My family on Long Island saw a lot of rain and some flooding. When I talked to my brother Saturday night, he said his house was full, with three sets of in-laws, their 14 kids and 6 cats. All of them had been evacuated from the Long Beach-Rockaway area and ended up at his house.
I used to work in Long Beach during summers in high school and college as a nurses’ aide in a large nursing home with beautiful views of the sea. It was located on a highway right across the street from the ocean that is full of apartments and facilities such as the one in which I worked.
There were two hurricane watches during my years there. In those days, the warnings for hurricanes were not quite as exact as they are now. You often got less than a day’s notice. I remember how difficult it was to plan for the evacuation of people with limited or no mobility. It’s not something we often think about, but elevators don’t work without electricity. So, everyone who was not 100 percent ambulatory was going to have difficulty getting out if the electricity failed.
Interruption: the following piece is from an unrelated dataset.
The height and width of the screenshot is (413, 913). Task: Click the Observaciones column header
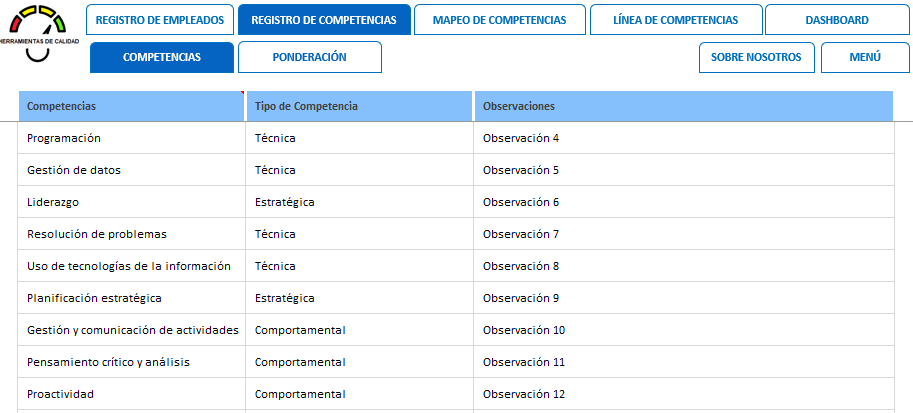(683, 106)
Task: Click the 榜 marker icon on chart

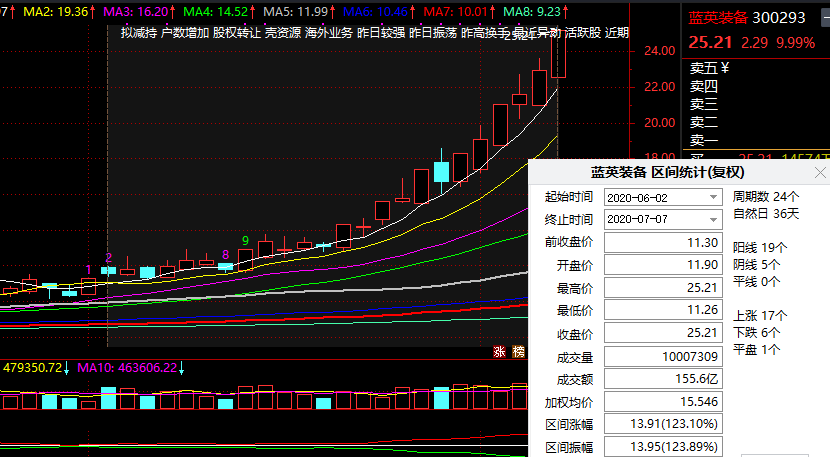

The protocol in those days was to “hunker down.” If it got really bad, the staff would became a human chain, and our job was to carry those who couldn’t walk down the five or six flights to safety. It was painstakingly slow and back-breaking work. And the people you were trying to help were scared and getting tossed about down flights of stairs. If you have ever done it, you know how quickly you want to move to get people out and how long you feel it’s taking. Everything feels like its happening in slow motion.
So, with that in mind I have just two thoughts on the disaster-thon we just experienced:
1. The most obvious effect from Irene on the glass industry (in addition to some areas of increased sales) will be the tightening of hurricane codes in the East. Look for the adoption of such codes in areas that don’t have them now and look for the codes in areas such as Long Island and up into New England to be strengthened. In fact, I expect the areas regulated by hurricane codes to get much broader over the next few years.
2. Watch for changes in codes for glass in critical care facilities, such as the nursing home in which I worked or hospitals such as Saint John’s in Joplin, Mo. In fact, the story of Saint John’s Hospital made such an impression on our editors that we planned an unprecedented coverage of its implications across our publications. I’ll provide more info on that next week.
For this week though, let’s just hope Mother Nature has had her fill of us and takes a nap.